# 指示 A:
以下の抜粋について、次の問いに答えてください。
(i) 筆者はどのチームに所属していますか。
(ii) BAR-CNNの略さない名称は何ですか。
(iii) 検出した物体間の関係性を認識する手法は何と呼ばれていますか。

# 抜粋:
┏━━

こんにちはR&Dチームの宮崎です。ユニファアドベントカレンダーの7日目となります。どうぞよろしくお願いします。

はじめに

DeepLearningの発展に伴い、画像分類や物体検出はかなりの精度で行えるようになってきました。そこで、近年は画像からより高レベルな情報を抽出しようと、画像の要約を生成するImage Captioningや検出した物体間の関係性を認識するVisual Relationship Detectionなどの手法が提案されています。

今回は、このVisual Relationship Detectionの手法の一つであるBAR-CNN (Box Attention Relational CNN)[1]を試してみましたので、ご紹介したいと思います。

なお、Image Captioningについては下記にて紹介されておりますので、是非そちらも参照ください。

┗━━

# 提示レコード:
┏━━

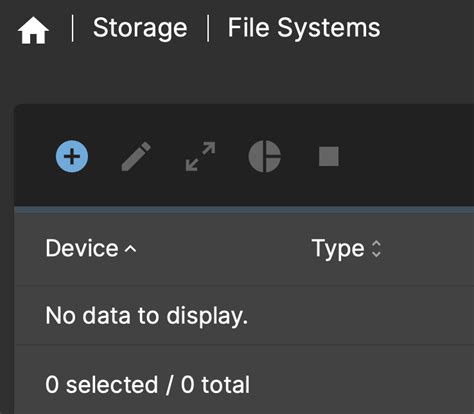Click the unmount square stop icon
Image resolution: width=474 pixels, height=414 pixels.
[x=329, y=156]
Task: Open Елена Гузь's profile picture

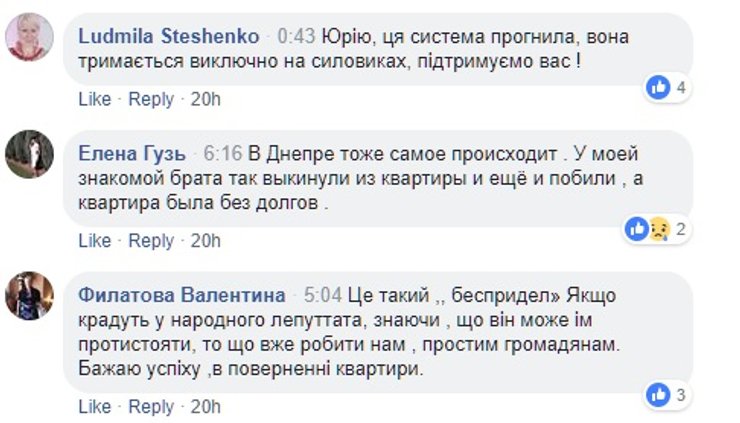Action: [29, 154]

┗━━

# 指示 B:
上記のレコードのうち、文字列「Елена」を含む行がいくつあるかを数え、その数だけを答えてください。大文字と小文字は区別します。

# 出力 A:
(i) R&Dチーム
(ii) Box Attention Relational CNN
(iii) Visual Relationship Detection

# 出力 B:
1